Treat number 1: no unexpected nulls
First, in Rust, like in other modern languages like Kotlin, we have to be explicit about items that could be missing. In our example, we were able to re-arrange the code so that db can never be missing (or null), and the compiler encouraged us to do so. If we really needed it to be missing some of the time, we could have used the Option type, and the compiler would have forced us to handle the case when it was missing, instead of unexpectedly getting a NullPointerException like we did in Java. (In fact, if we'd structured our code to use final in as many places as possible, we could have been encouraged towards basically the same solution in Java too.)
Treat number 2: lifetimes
Second, if you look a bit more closely at the full code of shutdown_order.rs you'll see lots of confusing-looking annotations like <'a> and &'a:
struct Monitoring<'a> { db: &'a Db, }
The approximate meaning of those annotations is: a Monitoring holds a reference to a Db, and that Db must last longer than the Monitoring.
This "lasts longer than" wording is what Rust Lifetimes are for. Lifetimes are a way of saying how long something lasts.

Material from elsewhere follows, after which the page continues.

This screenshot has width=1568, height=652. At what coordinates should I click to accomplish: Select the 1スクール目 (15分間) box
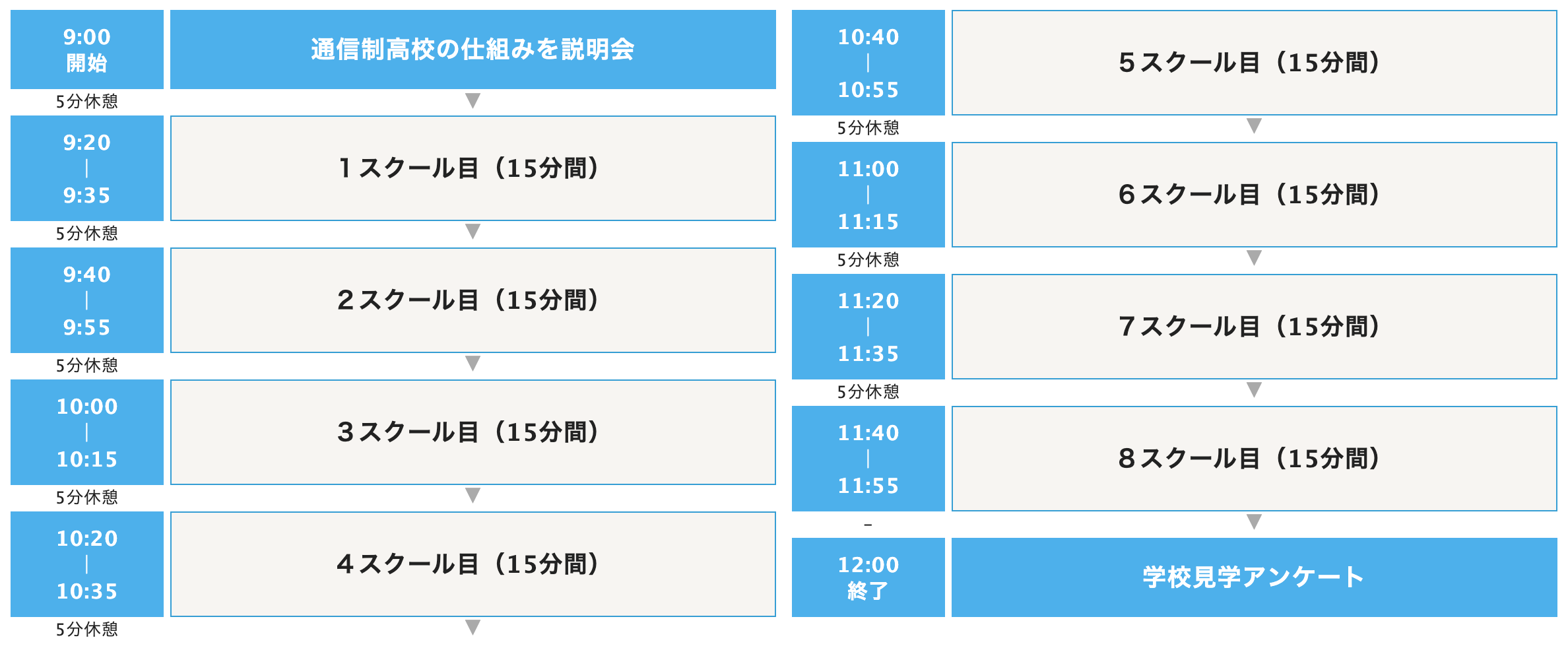pos(473,168)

Lifetimes are really confusing when you start with Rust, and have caused me a lot of pain. Code like this is where they are both most painful and most helpful. As I mentioned earlier, the problem of shutdown order is fundamentally hard. Rust gives you that pain at the beginning, and until you understand what's going on, the pain is very confusing and acute. But, once your code compiles, it is correct, at least as far as problems like this are concerned.
I love the sense of security it gives me to write Rust code and know the compiler has checked my code for this kind of problem, meaning it can't crop up at 3am on Christmas Day...
Final note/caveat
This Rust code is probably over-simplified, because all the references are immutable (you can't change the objects they point to). In practice, we may well have mutable references, and if we do we're going have to deal with the further difficulty that Rust won't allow two different objects to hold references to an object if any of those references are mutable. So it would object to Billing and Monitoring using the Db object at the same time. We'd need to make it immutable (as we have here), or find a different way of structuring the code: for example, we could hold the Db instance only within the run_main_loop code, and pass it in temporarily to the Billing and Monitoring objects when we called their methods. A large part of the art, fun and pain of learning Rust is finding new patterns for your code that do what you need to do and also keep the compiler happy. When you manage it, you get amazing benefits!